I wanted to speak breifly about the recent research that Paul Stamet's (mycologist and founder of Host Defense) has done with mushrooms. We know that mushrooms are vital for good health. They contain beta-glucans which boost the immune system, minerals that alkalize the blood, chemicals that decrease inflammation, and detoxification properties that clean up accumalted wastes in the body - specifically waste from excess meat consumption. Recently, Paul Stamet's has discovered yet another amazing ability that these mushrooms are capable of. The discovery may be revolutionary from vegans and vegetarians.
Paul has discovered that mushrooms have the ability to absorb Vitamin D from the Sun and transform it into D2. When one eats mushrooms full of D2, the body synthesizes it into usable D3 in the kidneys and allows the body to use it for multiple functions: everything from hormone production to mineral absorption. His study involved exposing mushrooms into the Sun for six hours each day for two days in a row. He found that the mushrooms went from 100 IUs to 45,000 IUs - that's huge!
Furthermore, he discovered that dried mushrooms that are exposed to the Sun retain their vitamin D levels for up to one year. Adding these dried mushrooms in soups can almost ensure proper vitamin D3 levels throughout the Fall and Winter. This makes them a treasure for vegans in the Northeast!
To boost your mushroom's bvitamin D levels simply lay out store-bought, or homegrown, mushrooms in the Sun for six hours. Only do this for two days, since his studies found that the levels began to drop when exposed longer than that. To dry, thinly slice mushrooms and bake them on a cookie sheet at 150 degrees for one hour, flip each mushroom and bake for another hour at 150 degrees. Make sure they're completely dried, then remove to cool. Store them in a glass, air-tight container for up to one year.
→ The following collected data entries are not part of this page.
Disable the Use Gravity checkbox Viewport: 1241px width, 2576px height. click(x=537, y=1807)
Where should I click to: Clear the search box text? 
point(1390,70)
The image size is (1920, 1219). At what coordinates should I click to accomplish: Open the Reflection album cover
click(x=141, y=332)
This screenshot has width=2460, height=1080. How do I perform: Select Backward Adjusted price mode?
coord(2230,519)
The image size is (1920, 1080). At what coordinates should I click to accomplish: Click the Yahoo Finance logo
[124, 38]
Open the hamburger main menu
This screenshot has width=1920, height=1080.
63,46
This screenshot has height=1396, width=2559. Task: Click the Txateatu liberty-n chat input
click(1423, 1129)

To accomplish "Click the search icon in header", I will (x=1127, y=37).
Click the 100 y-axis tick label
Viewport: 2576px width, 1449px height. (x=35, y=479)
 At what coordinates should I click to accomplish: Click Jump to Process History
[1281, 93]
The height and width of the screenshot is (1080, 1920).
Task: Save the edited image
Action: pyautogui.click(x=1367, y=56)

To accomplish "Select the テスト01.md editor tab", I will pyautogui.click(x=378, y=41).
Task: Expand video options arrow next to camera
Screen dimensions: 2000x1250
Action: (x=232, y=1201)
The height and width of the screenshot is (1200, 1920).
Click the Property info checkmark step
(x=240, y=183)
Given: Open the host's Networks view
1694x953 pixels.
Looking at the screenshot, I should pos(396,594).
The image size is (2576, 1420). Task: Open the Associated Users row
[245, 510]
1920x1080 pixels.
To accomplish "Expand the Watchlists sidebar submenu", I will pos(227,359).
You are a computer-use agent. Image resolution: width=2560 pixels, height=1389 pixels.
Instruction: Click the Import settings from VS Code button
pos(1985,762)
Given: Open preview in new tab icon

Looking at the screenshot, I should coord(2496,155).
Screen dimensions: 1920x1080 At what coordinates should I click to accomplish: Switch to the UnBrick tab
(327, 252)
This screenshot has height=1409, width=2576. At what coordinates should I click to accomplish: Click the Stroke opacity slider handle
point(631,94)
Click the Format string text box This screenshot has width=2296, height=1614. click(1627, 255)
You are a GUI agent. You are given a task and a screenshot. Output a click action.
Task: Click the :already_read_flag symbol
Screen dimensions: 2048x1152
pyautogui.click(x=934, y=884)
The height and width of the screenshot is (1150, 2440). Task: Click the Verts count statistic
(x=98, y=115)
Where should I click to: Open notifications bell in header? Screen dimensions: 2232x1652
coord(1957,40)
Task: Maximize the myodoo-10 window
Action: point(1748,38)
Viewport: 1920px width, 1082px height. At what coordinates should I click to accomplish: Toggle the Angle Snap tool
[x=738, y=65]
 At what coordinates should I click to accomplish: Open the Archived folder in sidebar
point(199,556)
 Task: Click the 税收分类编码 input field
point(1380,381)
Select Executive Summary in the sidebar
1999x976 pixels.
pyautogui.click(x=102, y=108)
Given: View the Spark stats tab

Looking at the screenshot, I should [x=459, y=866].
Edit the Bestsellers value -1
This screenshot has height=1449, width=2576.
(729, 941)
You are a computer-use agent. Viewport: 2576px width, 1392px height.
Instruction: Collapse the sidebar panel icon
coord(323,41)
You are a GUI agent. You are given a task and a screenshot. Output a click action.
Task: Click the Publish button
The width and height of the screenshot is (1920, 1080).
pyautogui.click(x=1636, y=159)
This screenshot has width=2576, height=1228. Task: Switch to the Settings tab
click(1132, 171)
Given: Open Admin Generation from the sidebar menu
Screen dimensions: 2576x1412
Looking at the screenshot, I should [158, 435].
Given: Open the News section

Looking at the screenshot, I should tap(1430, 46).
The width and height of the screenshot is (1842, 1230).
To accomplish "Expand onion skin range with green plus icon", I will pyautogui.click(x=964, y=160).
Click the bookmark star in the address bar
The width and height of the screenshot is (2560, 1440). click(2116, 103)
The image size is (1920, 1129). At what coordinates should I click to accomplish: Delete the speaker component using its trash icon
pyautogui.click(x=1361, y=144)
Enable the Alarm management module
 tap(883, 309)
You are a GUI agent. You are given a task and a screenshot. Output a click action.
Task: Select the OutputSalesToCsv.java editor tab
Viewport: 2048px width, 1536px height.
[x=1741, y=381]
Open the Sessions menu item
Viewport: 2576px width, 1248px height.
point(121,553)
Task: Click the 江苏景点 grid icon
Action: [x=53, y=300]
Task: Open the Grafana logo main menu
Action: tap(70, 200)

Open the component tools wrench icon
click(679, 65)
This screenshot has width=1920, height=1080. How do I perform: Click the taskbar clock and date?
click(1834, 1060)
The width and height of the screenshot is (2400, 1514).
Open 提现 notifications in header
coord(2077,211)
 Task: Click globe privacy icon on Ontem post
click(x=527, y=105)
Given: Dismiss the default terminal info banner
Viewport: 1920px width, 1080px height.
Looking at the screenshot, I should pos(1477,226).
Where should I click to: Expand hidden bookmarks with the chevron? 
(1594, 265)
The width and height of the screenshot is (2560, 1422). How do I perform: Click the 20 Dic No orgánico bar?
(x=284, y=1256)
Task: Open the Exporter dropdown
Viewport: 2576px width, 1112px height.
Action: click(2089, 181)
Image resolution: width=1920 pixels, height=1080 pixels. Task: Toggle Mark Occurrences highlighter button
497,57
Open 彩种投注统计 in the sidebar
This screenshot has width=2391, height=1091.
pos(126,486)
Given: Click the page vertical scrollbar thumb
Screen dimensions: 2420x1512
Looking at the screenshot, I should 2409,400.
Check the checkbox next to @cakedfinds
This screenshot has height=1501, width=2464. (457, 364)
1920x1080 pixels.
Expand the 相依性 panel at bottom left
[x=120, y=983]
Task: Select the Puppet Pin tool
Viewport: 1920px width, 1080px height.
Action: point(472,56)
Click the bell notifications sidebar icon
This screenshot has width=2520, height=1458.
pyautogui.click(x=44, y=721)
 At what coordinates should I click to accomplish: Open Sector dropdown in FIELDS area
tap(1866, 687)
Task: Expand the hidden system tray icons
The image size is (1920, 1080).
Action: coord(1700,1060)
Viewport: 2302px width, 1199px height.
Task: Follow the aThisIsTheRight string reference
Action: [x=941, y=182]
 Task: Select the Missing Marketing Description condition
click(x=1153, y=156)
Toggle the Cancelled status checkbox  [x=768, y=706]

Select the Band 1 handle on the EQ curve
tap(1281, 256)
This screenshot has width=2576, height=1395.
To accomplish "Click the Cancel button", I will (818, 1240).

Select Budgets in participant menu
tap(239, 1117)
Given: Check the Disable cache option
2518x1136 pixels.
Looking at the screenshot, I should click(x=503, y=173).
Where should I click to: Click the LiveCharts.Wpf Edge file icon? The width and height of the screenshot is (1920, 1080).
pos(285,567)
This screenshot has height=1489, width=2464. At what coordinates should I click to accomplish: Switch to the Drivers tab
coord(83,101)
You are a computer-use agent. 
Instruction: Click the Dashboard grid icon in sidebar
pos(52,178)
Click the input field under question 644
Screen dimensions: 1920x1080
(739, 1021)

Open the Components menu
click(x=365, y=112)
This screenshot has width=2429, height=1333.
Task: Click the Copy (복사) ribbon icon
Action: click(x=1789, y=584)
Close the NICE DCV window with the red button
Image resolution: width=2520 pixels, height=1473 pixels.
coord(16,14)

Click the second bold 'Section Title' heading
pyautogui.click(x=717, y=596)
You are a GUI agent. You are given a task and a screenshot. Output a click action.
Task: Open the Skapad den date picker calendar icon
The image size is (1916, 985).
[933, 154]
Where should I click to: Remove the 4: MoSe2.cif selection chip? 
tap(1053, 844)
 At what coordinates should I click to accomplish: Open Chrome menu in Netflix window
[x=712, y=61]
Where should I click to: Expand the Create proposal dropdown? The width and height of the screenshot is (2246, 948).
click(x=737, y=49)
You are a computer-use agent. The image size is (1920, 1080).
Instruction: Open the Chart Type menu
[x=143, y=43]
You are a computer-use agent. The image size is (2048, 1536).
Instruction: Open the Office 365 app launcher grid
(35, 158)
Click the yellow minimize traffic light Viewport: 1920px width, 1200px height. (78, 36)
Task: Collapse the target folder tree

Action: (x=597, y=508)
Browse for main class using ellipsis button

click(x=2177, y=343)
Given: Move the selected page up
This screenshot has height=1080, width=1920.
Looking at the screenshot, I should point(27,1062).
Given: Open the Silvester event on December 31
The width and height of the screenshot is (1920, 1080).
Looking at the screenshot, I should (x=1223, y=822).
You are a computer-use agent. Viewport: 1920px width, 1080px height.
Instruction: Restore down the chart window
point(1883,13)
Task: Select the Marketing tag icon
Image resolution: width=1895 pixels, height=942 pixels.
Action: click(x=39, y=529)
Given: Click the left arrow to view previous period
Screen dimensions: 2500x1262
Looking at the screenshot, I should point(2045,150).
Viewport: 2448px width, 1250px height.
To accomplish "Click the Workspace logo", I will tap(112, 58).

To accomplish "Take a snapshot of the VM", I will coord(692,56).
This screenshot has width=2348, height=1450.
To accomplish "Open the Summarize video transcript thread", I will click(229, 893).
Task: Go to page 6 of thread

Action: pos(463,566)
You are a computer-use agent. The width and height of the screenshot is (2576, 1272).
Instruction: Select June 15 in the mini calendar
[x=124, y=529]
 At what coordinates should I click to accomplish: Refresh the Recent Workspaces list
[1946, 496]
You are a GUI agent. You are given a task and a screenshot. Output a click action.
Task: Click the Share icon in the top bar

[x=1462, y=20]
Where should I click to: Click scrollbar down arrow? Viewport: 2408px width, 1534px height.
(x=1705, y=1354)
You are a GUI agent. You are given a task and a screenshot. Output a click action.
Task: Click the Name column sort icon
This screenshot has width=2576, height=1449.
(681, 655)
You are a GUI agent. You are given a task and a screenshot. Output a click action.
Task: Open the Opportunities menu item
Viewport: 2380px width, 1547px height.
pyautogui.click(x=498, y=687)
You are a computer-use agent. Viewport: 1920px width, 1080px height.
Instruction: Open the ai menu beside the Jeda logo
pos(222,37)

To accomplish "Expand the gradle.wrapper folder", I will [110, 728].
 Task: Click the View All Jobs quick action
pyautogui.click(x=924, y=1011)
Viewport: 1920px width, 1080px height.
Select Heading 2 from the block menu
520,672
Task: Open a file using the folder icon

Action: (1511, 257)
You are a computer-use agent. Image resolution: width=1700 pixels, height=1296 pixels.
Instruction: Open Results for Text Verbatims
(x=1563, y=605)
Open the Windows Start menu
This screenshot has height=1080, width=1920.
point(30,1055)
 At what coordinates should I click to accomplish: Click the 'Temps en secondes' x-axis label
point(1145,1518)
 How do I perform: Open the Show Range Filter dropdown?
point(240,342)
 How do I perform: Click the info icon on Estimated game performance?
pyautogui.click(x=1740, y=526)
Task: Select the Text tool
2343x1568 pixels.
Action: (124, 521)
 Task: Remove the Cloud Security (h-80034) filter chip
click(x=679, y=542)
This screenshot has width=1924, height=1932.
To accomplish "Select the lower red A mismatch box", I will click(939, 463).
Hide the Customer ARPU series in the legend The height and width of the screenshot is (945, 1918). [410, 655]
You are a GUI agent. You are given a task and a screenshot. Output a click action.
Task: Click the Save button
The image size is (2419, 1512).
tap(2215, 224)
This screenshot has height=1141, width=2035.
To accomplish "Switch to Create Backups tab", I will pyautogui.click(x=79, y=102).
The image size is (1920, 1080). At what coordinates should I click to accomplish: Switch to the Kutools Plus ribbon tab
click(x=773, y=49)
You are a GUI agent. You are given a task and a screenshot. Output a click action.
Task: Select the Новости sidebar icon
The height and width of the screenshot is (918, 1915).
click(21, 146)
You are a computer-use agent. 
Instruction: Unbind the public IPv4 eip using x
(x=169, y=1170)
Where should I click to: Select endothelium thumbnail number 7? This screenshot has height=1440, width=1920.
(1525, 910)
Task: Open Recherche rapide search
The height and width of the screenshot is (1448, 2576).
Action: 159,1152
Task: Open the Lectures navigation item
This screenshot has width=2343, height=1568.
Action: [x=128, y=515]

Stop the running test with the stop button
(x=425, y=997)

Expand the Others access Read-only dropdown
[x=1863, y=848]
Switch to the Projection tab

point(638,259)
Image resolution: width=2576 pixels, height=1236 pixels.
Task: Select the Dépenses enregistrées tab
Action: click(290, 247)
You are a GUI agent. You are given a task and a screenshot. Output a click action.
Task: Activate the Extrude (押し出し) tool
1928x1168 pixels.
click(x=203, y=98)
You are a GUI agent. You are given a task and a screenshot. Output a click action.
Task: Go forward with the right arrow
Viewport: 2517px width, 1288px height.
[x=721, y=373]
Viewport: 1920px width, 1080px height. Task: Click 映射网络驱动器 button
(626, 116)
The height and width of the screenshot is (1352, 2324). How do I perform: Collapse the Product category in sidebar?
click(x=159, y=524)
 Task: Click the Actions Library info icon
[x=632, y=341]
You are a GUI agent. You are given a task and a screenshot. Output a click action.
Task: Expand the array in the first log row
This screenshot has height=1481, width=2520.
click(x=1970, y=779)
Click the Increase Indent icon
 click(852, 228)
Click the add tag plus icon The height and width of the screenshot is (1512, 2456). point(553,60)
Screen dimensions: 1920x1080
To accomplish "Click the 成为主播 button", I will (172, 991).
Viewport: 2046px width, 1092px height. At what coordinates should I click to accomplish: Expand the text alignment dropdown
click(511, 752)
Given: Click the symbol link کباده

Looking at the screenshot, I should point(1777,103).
Sun-soaked, dried mushrooms just may be the most food-effective means of retaining Vitamin D stores throughout the Winter. Seasonal eating also plays a huge role. Since Vitamin D3 is stored in the kidneys, saltier foods actually prompt the kidneys to release D3 for the body to use. So eating soups, stir-fries, and porridges throughout the Winter all help the body use vitamin D that has been stored from the summer. To utilize the sun-soaked mushrooms, simply add 1/4-1//2C to soup stocks. You can also add them to your smoothies or even to your grains as they boil on the stove. Brown rice and millet taste delicious when infused with dried mushrooms.
Research like this makes me so happy because it proves time and time again that the Earth and, in this case, our solar Sun provide us with all that we need.